— start of PROVIDED DATA —
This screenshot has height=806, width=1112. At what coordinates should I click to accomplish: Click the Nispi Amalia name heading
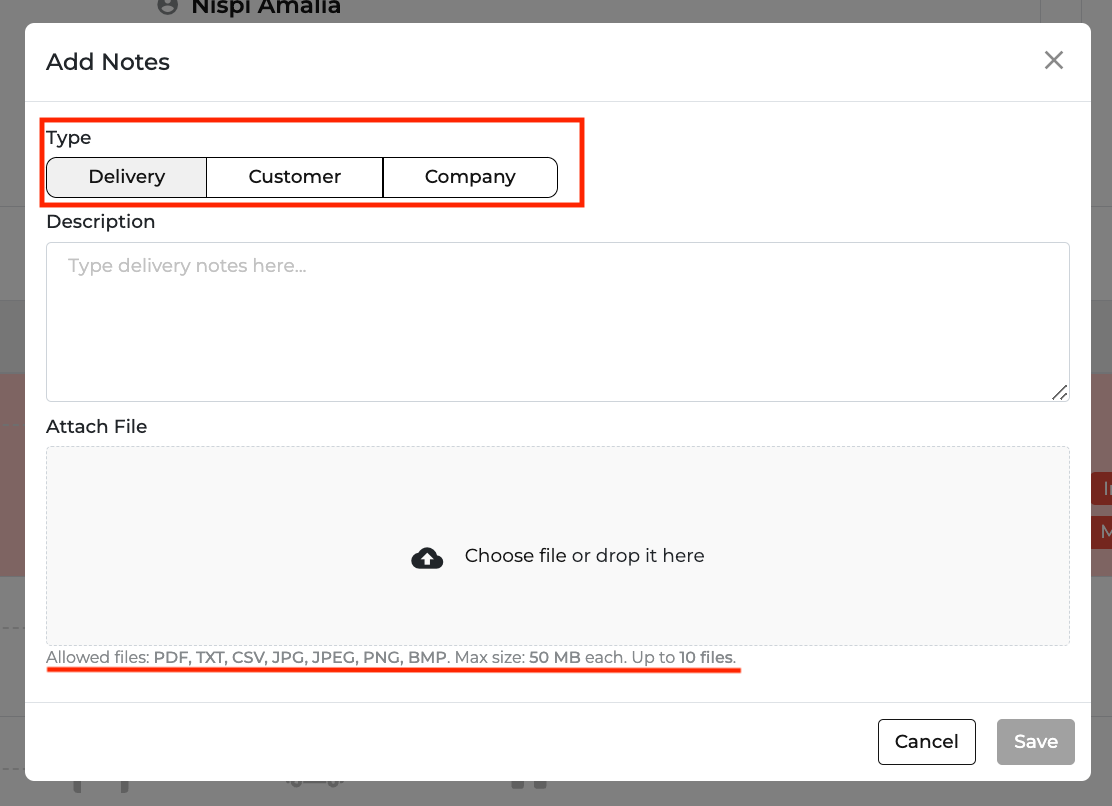click(266, 8)
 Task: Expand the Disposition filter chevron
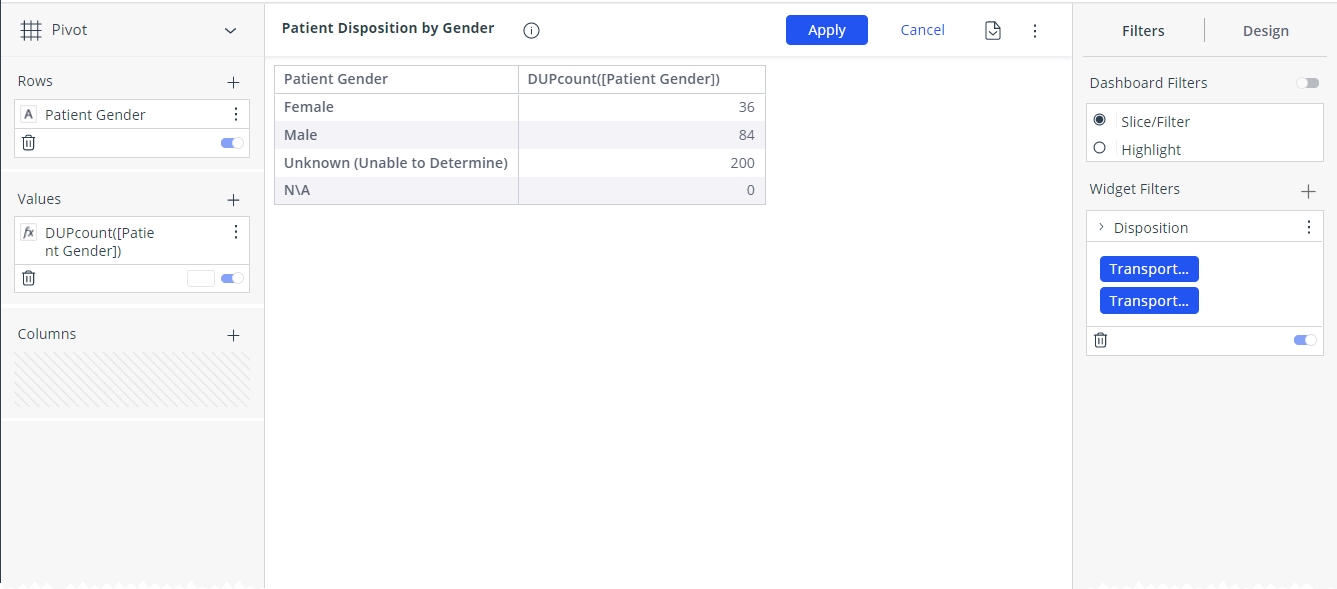(1101, 227)
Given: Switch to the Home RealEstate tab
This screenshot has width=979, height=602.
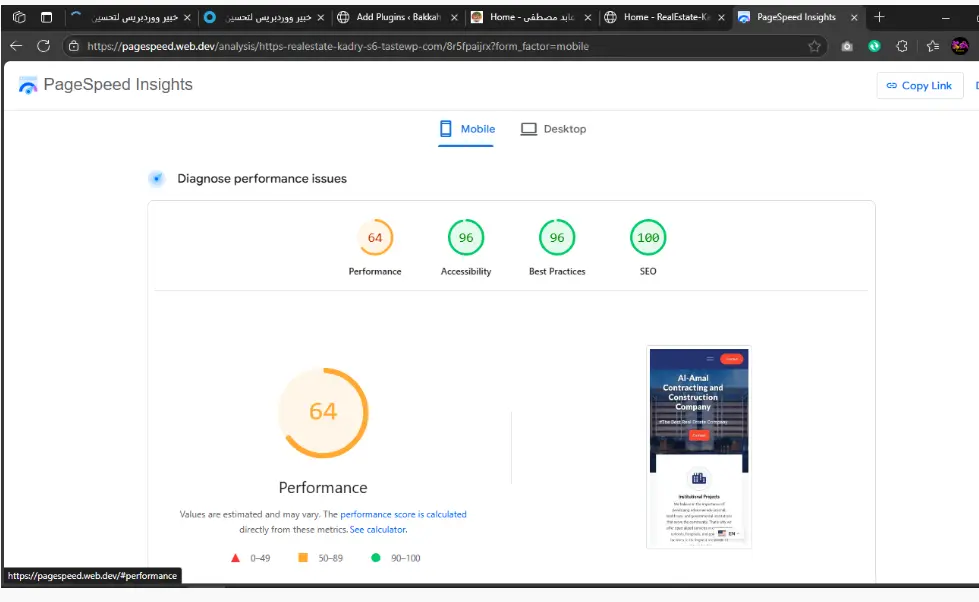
— end of PROVIDED DATA —
### WRITTEN PROBLEM:
Replace every "screenshot" in the listing above with "image" and give the listing again with nothing else changed. Omit the pictures.

### TASK RESPONSE:
This image has height=806, width=1112. At what coordinates should I click to accomplish: Click the Nispi Amalia name heading
click(266, 8)
 Task: Expand the Disposition filter chevron
(1101, 227)
Given: Switch to the Home RealEstate tab
This image has width=979, height=602.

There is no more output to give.